**Your assignment**:
What appears from the first line of the data below through the line containing "Task: Collapse the", both included, should be copied exactly, and nothing else.

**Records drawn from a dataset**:

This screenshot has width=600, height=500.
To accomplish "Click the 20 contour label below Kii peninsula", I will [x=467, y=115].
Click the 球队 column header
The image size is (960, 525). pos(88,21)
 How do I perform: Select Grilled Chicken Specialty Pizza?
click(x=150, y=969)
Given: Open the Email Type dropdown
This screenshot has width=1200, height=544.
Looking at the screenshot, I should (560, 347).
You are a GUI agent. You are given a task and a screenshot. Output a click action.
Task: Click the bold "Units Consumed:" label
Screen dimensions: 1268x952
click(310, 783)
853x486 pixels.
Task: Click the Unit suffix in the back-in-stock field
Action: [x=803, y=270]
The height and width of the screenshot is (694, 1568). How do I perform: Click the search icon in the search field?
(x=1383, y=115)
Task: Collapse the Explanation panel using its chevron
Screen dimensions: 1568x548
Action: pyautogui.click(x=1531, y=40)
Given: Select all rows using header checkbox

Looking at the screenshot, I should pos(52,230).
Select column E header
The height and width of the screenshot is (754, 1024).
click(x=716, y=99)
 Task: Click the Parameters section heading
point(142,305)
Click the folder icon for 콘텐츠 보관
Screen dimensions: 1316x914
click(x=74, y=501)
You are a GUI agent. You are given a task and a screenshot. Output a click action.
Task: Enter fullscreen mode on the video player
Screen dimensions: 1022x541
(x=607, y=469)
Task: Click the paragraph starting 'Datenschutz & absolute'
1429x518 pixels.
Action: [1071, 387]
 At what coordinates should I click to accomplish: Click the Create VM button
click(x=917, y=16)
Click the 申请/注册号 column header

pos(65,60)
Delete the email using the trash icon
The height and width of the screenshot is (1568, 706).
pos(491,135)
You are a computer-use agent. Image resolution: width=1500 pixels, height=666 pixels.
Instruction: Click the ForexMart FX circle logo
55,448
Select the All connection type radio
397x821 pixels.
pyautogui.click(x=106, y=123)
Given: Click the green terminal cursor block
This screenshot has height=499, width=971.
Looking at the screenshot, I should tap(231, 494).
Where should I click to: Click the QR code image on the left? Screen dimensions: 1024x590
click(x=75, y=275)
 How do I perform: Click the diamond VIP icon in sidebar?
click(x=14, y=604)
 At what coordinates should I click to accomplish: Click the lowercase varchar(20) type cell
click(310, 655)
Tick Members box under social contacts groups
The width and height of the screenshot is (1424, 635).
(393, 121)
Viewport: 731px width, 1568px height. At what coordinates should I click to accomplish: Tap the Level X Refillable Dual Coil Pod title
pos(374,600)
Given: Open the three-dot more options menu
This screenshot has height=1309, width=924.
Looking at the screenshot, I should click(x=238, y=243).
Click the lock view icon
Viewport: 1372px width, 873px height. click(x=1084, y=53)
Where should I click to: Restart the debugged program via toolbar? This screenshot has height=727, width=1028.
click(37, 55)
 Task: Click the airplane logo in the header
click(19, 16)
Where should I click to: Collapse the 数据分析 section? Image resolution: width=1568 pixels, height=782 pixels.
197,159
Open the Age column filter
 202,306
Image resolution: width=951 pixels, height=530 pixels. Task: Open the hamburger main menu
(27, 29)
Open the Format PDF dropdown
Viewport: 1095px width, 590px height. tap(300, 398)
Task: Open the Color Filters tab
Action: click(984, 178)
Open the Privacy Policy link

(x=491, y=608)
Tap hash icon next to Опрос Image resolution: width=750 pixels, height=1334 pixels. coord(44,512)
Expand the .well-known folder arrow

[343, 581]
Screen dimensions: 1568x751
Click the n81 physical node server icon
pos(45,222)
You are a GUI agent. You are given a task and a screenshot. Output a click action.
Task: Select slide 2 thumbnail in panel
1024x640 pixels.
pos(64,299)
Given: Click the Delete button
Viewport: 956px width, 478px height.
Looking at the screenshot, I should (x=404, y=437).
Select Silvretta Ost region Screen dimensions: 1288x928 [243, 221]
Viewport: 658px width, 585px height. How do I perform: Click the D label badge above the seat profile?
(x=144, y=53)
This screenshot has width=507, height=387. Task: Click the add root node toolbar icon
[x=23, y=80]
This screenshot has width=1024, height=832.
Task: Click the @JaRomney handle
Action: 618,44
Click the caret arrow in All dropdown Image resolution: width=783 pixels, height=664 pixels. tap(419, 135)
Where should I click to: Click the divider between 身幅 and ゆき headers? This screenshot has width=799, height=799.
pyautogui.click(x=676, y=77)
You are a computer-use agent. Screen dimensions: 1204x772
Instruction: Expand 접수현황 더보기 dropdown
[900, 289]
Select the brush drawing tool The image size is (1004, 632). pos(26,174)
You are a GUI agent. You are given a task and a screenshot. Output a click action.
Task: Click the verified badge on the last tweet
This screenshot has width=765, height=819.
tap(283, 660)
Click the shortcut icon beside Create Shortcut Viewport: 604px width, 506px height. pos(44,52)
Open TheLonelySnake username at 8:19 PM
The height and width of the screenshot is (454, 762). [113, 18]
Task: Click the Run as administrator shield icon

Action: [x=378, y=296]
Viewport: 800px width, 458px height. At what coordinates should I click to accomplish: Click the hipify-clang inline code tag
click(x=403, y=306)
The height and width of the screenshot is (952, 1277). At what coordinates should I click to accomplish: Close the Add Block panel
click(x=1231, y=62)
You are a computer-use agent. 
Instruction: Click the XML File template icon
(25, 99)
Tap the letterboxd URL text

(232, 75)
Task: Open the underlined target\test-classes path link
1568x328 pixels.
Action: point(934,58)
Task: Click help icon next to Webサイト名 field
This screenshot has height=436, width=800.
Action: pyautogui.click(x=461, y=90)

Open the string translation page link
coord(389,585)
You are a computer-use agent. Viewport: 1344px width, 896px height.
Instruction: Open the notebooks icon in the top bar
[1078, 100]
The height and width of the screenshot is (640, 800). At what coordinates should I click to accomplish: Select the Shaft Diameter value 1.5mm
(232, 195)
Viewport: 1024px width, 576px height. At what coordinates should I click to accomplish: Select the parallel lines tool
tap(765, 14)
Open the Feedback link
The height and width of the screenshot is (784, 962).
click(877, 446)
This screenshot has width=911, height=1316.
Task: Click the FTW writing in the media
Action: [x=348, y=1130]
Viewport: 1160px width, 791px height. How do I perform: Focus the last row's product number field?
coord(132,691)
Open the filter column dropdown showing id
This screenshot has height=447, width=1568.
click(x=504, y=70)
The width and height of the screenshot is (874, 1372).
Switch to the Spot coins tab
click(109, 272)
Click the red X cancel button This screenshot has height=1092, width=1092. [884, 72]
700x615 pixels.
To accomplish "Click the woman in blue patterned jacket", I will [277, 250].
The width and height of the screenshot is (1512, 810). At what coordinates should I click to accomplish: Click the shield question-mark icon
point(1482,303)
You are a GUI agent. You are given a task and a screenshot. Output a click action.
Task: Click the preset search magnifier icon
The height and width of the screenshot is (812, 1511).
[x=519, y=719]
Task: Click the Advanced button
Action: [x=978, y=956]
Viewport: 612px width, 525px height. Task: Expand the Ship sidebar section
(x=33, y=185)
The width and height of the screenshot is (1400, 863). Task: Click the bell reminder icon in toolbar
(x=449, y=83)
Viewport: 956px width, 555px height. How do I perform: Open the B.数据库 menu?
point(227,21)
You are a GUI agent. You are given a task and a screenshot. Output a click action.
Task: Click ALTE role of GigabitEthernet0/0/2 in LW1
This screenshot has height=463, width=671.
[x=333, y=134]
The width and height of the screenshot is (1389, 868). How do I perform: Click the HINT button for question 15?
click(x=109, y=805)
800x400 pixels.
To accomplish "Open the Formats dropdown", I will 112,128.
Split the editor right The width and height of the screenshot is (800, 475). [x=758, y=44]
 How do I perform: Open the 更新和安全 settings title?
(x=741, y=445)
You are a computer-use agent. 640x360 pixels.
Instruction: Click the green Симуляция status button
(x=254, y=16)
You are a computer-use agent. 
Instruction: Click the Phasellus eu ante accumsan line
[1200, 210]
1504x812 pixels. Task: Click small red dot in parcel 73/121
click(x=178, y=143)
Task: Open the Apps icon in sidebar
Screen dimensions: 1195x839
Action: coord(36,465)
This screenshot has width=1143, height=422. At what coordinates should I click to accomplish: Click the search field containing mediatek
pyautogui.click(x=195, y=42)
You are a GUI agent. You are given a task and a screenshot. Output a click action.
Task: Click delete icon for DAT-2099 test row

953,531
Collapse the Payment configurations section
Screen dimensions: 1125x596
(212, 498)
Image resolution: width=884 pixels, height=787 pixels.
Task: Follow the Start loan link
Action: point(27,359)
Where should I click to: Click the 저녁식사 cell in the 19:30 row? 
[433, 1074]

**Your solution**:
This screenshot has width=600, height=500.
To accomplish "Click the 20 contour label below Kii peninsula", I will [x=467, y=115].
Click the 球队 column header
The image size is (960, 525). pos(88,21)
 How do I perform: Select Grilled Chicken Specialty Pizza?
click(x=150, y=969)
Given: Open the Email Type dropdown
This screenshot has width=1200, height=544.
Looking at the screenshot, I should (560, 347).
You are a GUI agent. You are given a task and a screenshot. Output a click action.
Task: Click the bold "Units Consumed:" label
Screen dimensions: 1268x952
click(310, 783)
853x486 pixels.
Task: Click the Unit suffix in the back-in-stock field
Action: [x=803, y=270]
The height and width of the screenshot is (694, 1568). How do I perform: Click the search icon in the search field?
(x=1383, y=115)
Task: Collapse the Explanation panel using its chevron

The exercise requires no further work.